>> start

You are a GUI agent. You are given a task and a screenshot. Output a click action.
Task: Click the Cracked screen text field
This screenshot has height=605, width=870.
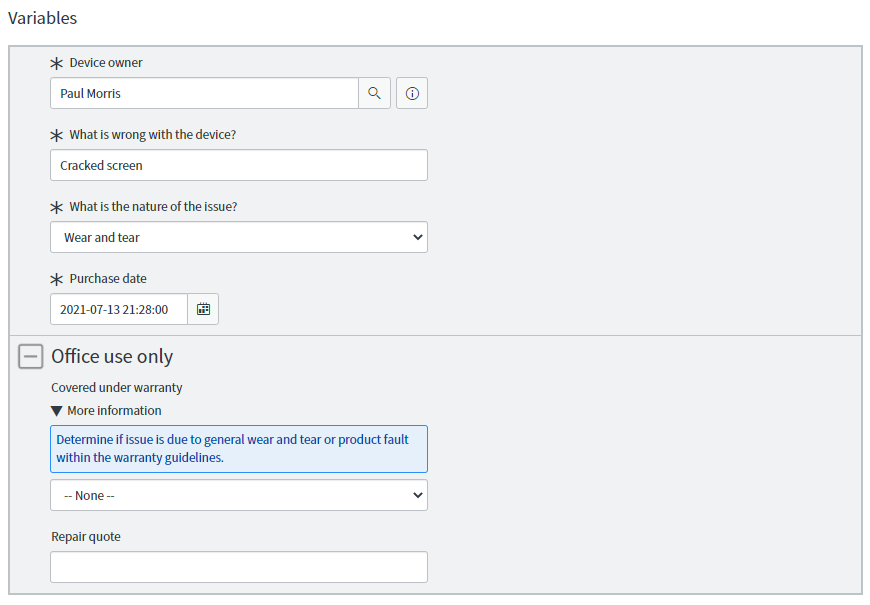pos(239,165)
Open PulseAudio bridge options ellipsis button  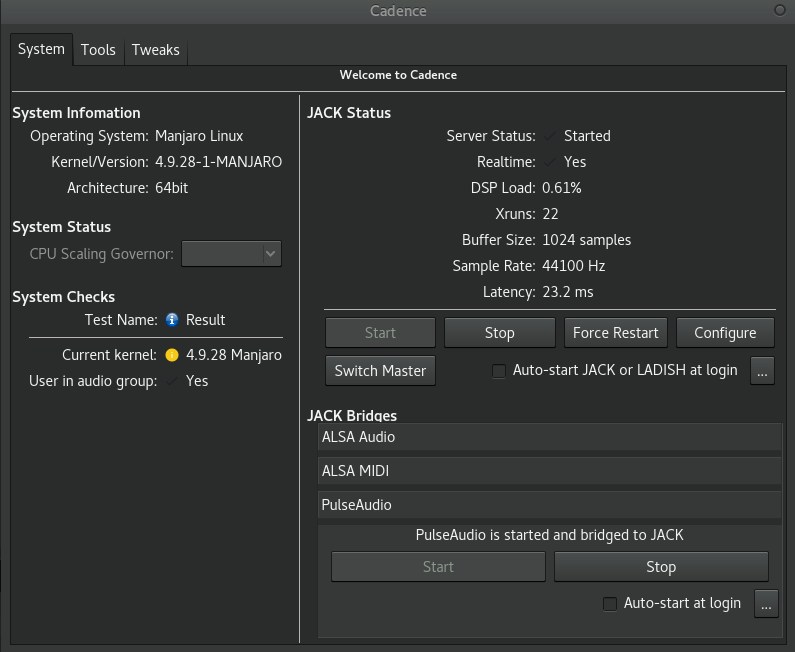766,603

>> end

Find every line above that contains the word "screenshot" and copy each of those lines in full. Case counts.

## Output of the task:
You are a GUI agent. You are given a task and a screenshot. Output a click action.
This screenshot has height=605, width=870.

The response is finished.